YOUR OBJECTIVE — Count how many lines below include the word "computer". Answer with a number only.

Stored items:
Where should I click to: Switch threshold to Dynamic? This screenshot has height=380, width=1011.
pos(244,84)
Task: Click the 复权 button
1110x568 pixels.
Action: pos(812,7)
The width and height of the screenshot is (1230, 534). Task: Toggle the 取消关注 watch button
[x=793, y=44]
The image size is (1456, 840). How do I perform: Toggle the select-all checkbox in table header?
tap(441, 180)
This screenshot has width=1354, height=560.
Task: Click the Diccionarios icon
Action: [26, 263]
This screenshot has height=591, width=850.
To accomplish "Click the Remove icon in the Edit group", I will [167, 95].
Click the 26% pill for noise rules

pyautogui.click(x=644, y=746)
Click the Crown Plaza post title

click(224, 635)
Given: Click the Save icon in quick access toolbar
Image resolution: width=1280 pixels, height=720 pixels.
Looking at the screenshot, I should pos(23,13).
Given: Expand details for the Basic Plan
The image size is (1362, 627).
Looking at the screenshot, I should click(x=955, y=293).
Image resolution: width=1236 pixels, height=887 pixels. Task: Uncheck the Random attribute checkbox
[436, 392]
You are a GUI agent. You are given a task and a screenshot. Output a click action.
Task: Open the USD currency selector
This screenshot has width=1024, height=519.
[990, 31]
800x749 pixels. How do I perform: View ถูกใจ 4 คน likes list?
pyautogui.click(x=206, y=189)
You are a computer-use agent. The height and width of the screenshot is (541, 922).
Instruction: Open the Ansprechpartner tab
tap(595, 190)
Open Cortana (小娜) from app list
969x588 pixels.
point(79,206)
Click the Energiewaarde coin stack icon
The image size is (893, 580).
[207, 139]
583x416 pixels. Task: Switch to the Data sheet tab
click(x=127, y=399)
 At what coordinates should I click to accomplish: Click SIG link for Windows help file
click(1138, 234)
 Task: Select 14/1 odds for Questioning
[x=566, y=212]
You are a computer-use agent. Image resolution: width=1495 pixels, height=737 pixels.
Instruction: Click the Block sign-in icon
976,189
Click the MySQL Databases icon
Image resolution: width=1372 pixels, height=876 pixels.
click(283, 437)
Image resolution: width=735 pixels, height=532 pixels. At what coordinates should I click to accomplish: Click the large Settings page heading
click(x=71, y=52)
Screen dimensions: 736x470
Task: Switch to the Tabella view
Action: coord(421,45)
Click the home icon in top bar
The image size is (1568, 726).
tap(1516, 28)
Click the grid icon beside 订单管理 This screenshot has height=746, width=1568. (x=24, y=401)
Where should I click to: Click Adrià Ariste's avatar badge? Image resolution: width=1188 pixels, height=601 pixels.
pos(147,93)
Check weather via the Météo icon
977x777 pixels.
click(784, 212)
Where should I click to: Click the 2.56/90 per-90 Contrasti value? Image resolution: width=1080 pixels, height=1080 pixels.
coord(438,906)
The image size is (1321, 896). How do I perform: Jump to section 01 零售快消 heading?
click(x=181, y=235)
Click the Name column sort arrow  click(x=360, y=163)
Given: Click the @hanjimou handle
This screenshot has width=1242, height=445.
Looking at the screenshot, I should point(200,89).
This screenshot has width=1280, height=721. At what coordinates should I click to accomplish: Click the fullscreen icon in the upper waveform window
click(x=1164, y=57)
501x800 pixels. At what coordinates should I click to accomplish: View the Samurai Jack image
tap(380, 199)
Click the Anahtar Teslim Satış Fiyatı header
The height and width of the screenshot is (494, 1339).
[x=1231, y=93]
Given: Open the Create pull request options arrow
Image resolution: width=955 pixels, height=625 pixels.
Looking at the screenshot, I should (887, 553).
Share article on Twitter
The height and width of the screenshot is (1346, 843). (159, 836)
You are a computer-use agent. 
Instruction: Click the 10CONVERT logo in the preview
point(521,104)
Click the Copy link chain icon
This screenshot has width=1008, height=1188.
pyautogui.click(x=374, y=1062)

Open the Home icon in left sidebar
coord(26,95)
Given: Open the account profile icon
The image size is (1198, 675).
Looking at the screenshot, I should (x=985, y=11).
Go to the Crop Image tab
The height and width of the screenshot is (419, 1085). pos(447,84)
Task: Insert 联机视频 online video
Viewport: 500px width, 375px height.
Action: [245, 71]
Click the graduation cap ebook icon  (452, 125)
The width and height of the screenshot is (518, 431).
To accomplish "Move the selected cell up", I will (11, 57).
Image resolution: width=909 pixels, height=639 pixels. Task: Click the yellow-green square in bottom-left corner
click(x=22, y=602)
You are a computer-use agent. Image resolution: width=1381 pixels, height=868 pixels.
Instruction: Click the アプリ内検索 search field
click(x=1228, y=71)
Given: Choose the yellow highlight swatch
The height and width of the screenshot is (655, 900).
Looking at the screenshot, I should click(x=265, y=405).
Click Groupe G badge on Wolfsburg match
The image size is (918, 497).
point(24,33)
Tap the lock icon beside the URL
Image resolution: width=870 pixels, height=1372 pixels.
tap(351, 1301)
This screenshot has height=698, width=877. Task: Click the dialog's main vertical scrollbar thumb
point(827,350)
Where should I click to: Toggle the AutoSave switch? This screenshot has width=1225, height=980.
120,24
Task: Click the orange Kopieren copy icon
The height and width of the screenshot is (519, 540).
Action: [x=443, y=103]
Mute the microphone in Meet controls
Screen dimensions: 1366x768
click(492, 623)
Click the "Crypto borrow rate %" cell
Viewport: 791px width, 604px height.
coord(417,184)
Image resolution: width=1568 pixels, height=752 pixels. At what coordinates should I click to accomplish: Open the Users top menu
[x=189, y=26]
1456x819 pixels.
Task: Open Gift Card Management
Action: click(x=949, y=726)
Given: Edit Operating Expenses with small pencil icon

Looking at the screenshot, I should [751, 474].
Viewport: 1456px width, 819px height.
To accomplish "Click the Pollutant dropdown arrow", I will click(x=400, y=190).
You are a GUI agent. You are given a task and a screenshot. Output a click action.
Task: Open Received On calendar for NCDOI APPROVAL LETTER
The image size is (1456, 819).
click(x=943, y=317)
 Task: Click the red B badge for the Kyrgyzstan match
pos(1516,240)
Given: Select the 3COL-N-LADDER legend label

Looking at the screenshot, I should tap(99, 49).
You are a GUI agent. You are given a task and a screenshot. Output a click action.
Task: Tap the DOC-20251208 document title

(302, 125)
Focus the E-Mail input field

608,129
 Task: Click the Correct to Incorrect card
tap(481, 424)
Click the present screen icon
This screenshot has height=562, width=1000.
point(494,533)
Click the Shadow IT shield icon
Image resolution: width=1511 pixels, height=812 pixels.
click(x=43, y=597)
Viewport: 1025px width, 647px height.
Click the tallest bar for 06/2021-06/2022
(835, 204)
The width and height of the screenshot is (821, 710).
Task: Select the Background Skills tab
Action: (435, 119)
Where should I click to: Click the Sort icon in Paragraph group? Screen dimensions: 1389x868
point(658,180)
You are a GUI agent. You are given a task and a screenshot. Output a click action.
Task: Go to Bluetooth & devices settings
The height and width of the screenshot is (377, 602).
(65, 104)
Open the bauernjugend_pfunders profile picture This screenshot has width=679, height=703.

REPLY TO THE TASK — 4